The importance of HBL in surgery for trochanteric fractures of the femur also has been reported [15-18]. Smith et al. reported that most of the HBL in proximal femoral fractures was preoperative [17]. Similarly, Guo et al. reported that intramedullary fixation does not cause a large amount of HBL in femoral fractures, rather bleeding from the fracture site is the main cause of HBL [18]. In this study, the proportion of HBL in EBL was 92% and the proportion of IBL was 8%, suggesting that bleeding was caused primarily by the fracture, not the surgery.

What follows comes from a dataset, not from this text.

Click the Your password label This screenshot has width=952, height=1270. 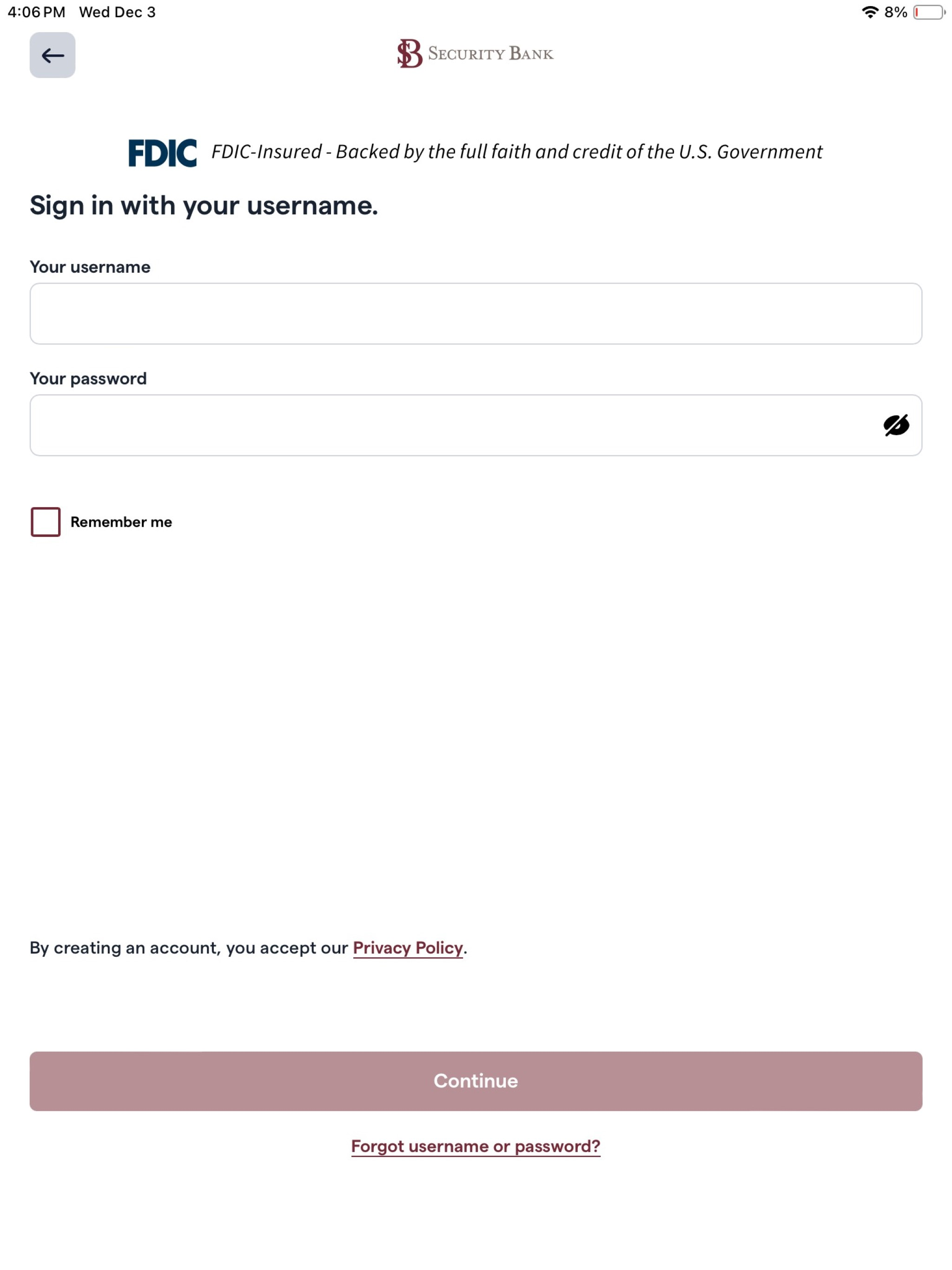tap(88, 379)
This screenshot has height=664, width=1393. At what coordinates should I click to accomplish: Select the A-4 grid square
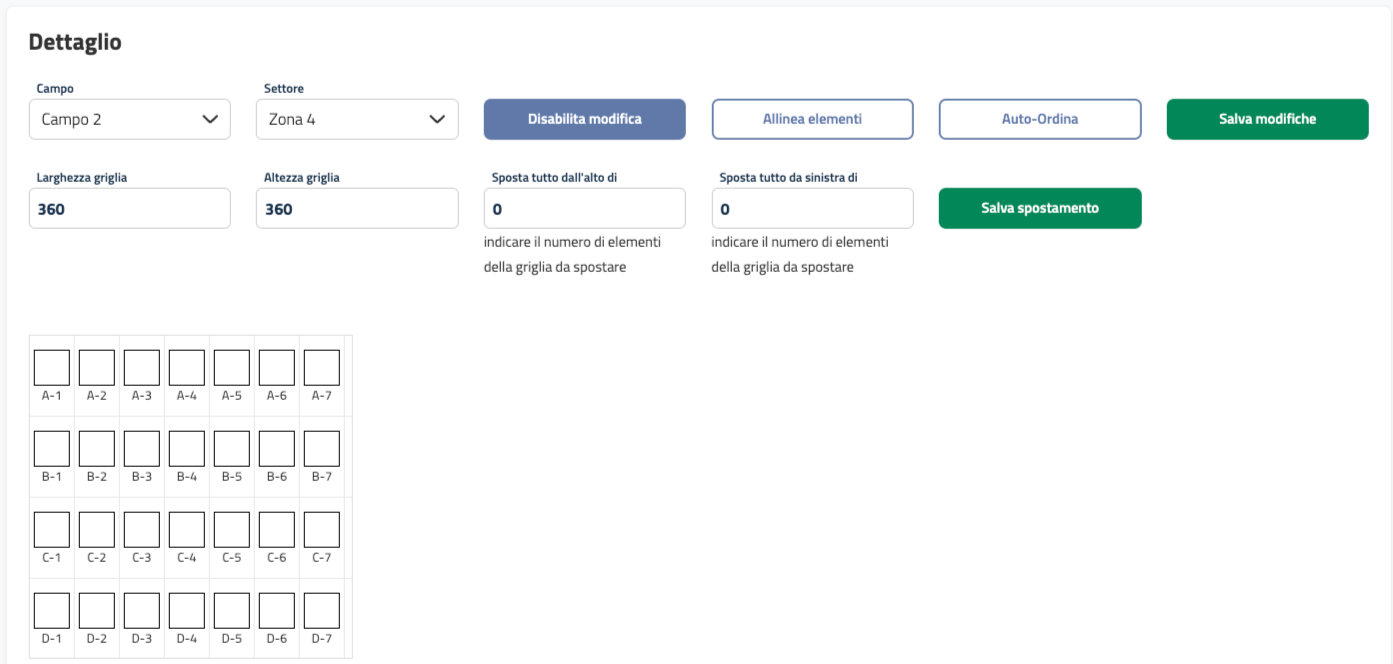click(x=186, y=368)
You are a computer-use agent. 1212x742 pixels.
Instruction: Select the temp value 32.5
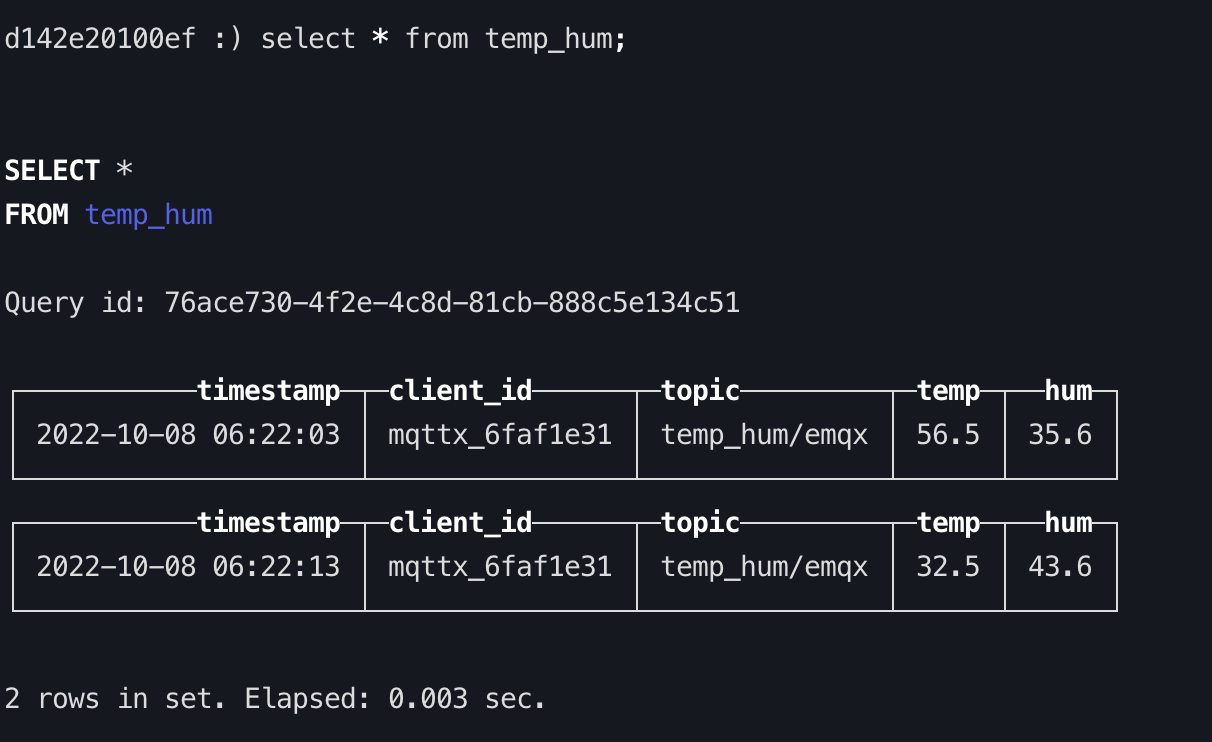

Transfusions of 0.8-1.4 units on average were required in both groups in the perioperative period. Sasagawa et al. reported that EBL on day seven tended to be less than on day one postoperatively when using PPS for traumatic thoracolumbar fractures in a younger population, and no patients required transfusion [11]. On the other hand, in our study, the average age was 77-78 years, relatively older than in their report. EBL on day seven tended to be higher than on day one in both groups. Zhou et al. reported that the amount of HBL is correlated with age [13], reasoning that bleeding is liable to infiltrate more easily into interstitial spaces and agglutinate there owing to muscle wastage [13,19]. Additionally, hematopoiesis in the elderly is lower than in the younger population [20]. Consequently, EBL may increase over time in the elderly because of the persistence of postoperative invisible bleeding and low hematopoiesis. Postoperative anemia in the elderly may lead to disorders of the brain, heart and kidneys, infections [21], and delirium [22]. Therefore, sustained monitoring of postoperative hemoglobin levels is essential in the elderly population.

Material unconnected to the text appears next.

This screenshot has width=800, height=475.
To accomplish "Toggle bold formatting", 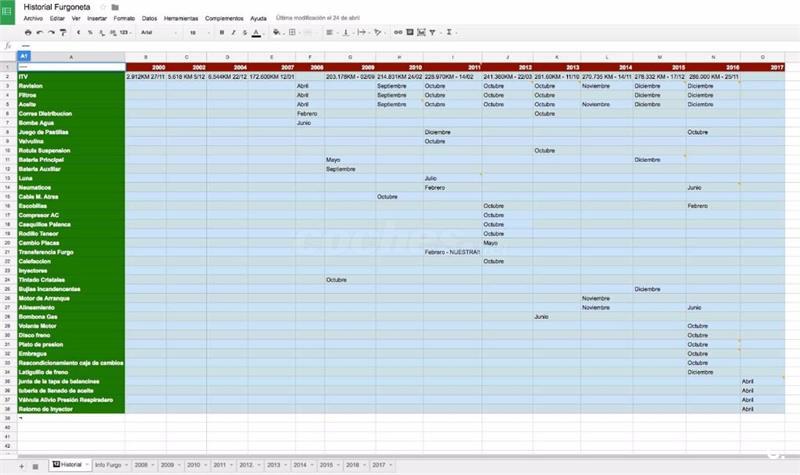I will [221, 32].
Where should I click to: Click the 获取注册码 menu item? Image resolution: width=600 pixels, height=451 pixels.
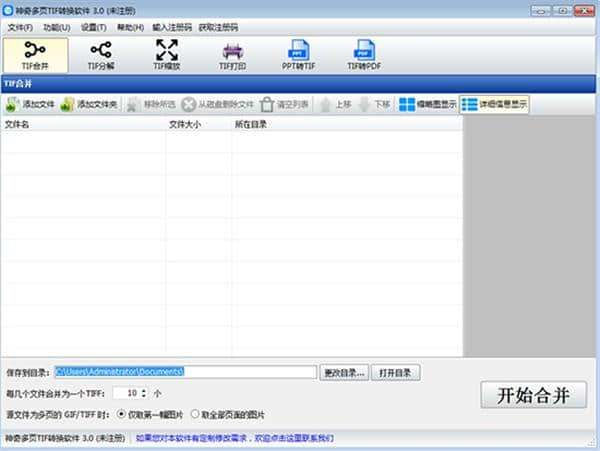(x=222, y=27)
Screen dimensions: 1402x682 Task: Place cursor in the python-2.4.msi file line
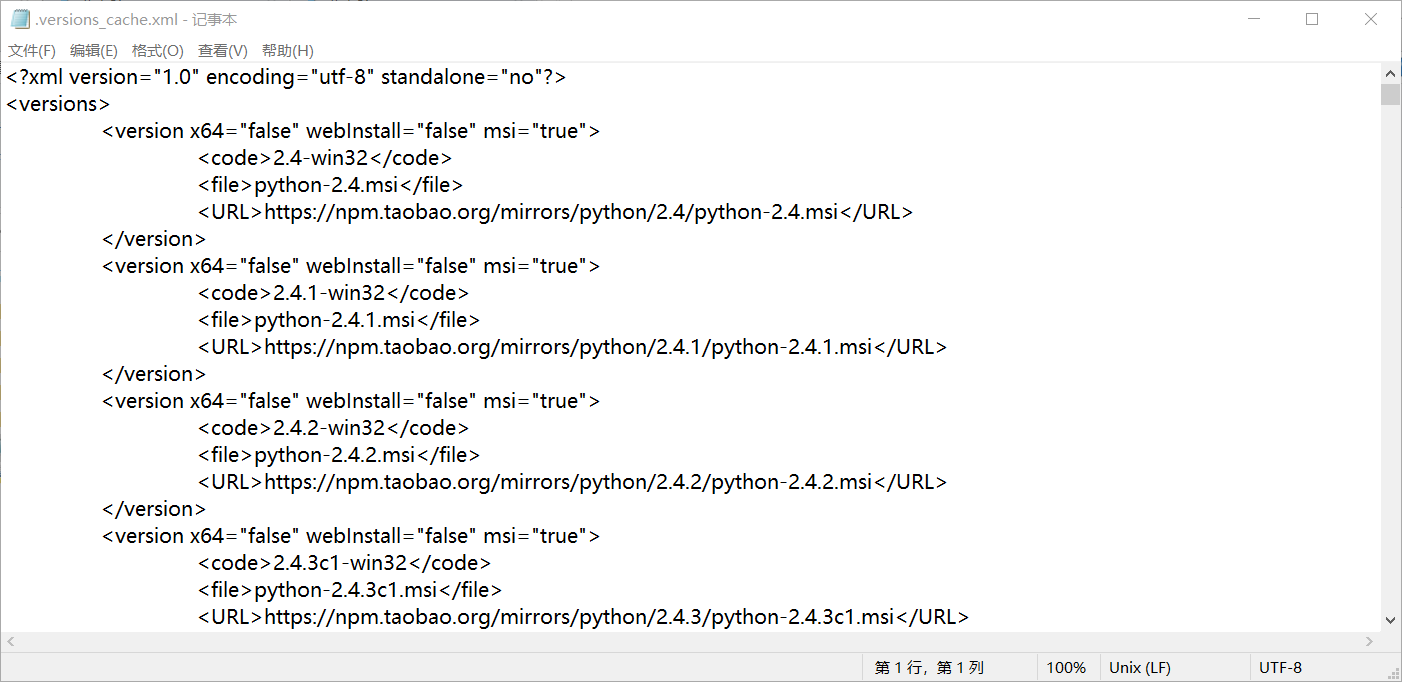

There were some limitations to the present study. First, the sample size is small. If the sample size were larger, factors resulting in increased EBL might be examined. Second, the days between injury and surgery varied among patients so the assessment of surgical invasiveness is not only based on the amount of blood loss. To understand the blood loss in surgery using PPS for thoracolumbar fractures with DISH, further study is required.
Conclusions
We measured EBL in posterior spinal stabilization for thoracolumbar fractures with DISH in elderly patients by comparing it with EBL in surgery for trochanteric fractures of the femur, a common trauma among elderly people. EBL in surgery for thoracolumbar fracture with DISH using PPS is comparable to that for trochanteric fractures of the femur. Therefore, even though surgery using PPS for thoracolumbar fractures with DISH requires fusions covering several vertebral levels, this is an acceptable procedure for elderly patients.